If this particular new bill is passed in the British Parliament, schoolgirls in the island-nation (even as young as 12) may soon be allowed do-it-yourself abortions. Will this increase irresponsible teenage sexual behavior- is the question.
The bill has caused a huge controversy to arise, especially since the kids will be taking the pills without their parents'' knowledge and undergo unsupervised termination as late as 19 weeks.
The plans, which will be voted on, on October 22, has horrified pro-life campaigners, and Tory Nadine Dorries, a leading anti-abortion MP and former nurse has warned of the consequences.
"We are talking about very young girls who will go home and abort on their own," News of the World quoted her as saying.
"They will experience pain they never thought possible, bleed like they have never imagined and then flush their own abortions down the toilet," she added.
The new plan was brought about by the MPs, who wanted to bring in a change to Britain's abortion laws, as part of the Human Fertilisation and Embryology Bill.

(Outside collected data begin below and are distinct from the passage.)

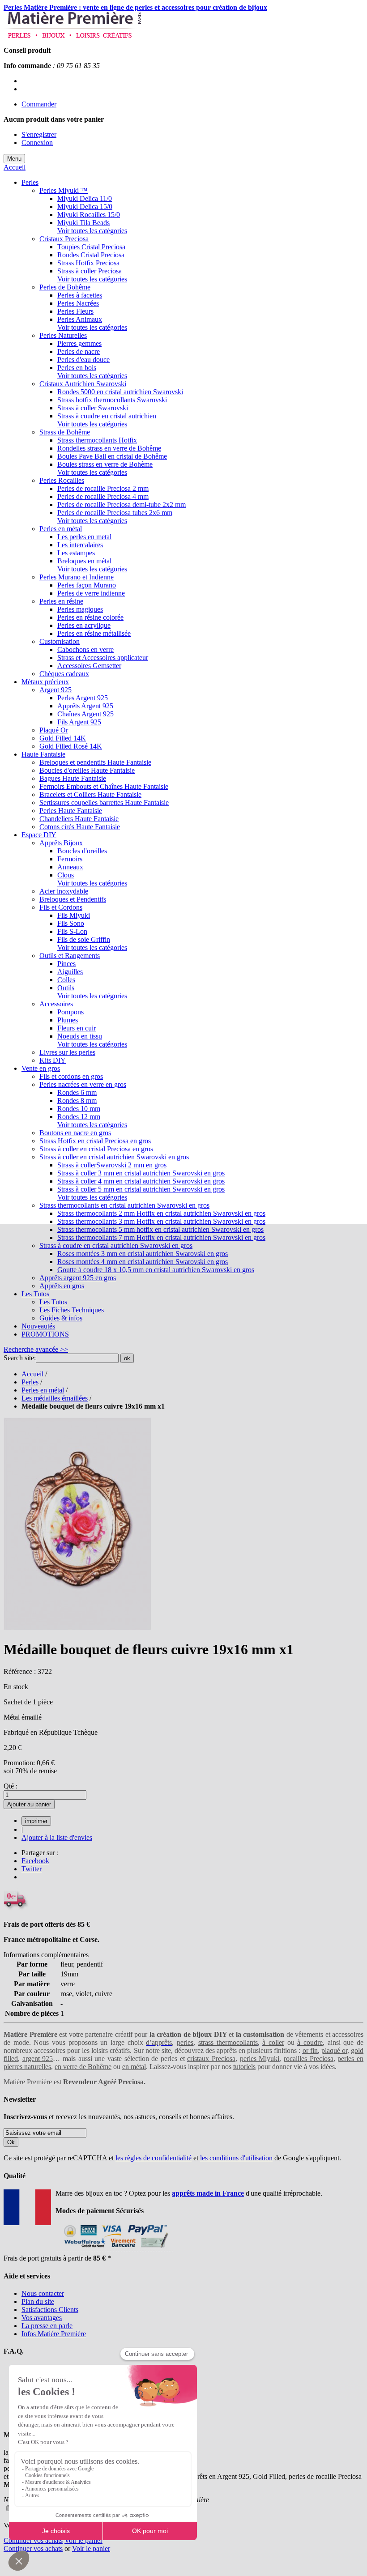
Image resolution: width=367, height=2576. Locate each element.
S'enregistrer (38, 134)
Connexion (37, 142)
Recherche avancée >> (36, 1349)
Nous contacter (42, 2293)
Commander (38, 104)
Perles (29, 1382)
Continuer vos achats (33, 2540)
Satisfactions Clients (49, 2309)
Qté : (10, 1786)
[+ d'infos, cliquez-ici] (114, 2250)
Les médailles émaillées (54, 1398)
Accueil (15, 167)
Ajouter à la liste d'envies (56, 1837)
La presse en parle (47, 2325)
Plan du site (37, 2301)
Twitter (31, 1869)
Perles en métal (42, 1390)
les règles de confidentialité (153, 2158)
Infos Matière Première (53, 2334)
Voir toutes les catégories (92, 230)
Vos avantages (41, 2317)
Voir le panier (83, 2540)
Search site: (20, 1358)
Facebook (35, 1861)
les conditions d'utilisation (236, 2158)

Lib Dem MP Evan Harris, who has been dubbed as "Doctor Death" by opponents, is making the necessary amendments in the proposals, and he along with his supporters are in favor of the new bill.
According to them abortions should no longer be restricted to approved clinics, and women and young girls should be allowed to "expel the products of conception" at home.
The bill would allow patients, including girls as young as 12, who currently can only have abortions in licensed clinics with doctors present, to take the synthetic steroid mifepristone home with them.
They would take one pill at a clinic, then a second dose 24 hours later at home, where they would abort the fetus.
Clinics currently offer the drugs to women as far as 19 weeks into their pregnancy, just five weeks short of the legal limit for abortions.
The opposition will have a chance to voice their opinions as the bill will be put to a "conscience vote", meaning that the MPs will be free to vote according to their personal beliefs rather than on party lines.
Dorries and Labor's Frank Field want the government to set up a commission of peers and MPs to look in detail at the issue and report back to Parliament.
"Women who are aborting should be in an environment where they can be given advice, reassurance and adequate pain relief," Dorries said.
"Abortion is being used as a political football. Abortion is about ending life, or potential life. Whatever your beliefs, taking a life is a big issue.
"Parliament needs more time to debate it," she added.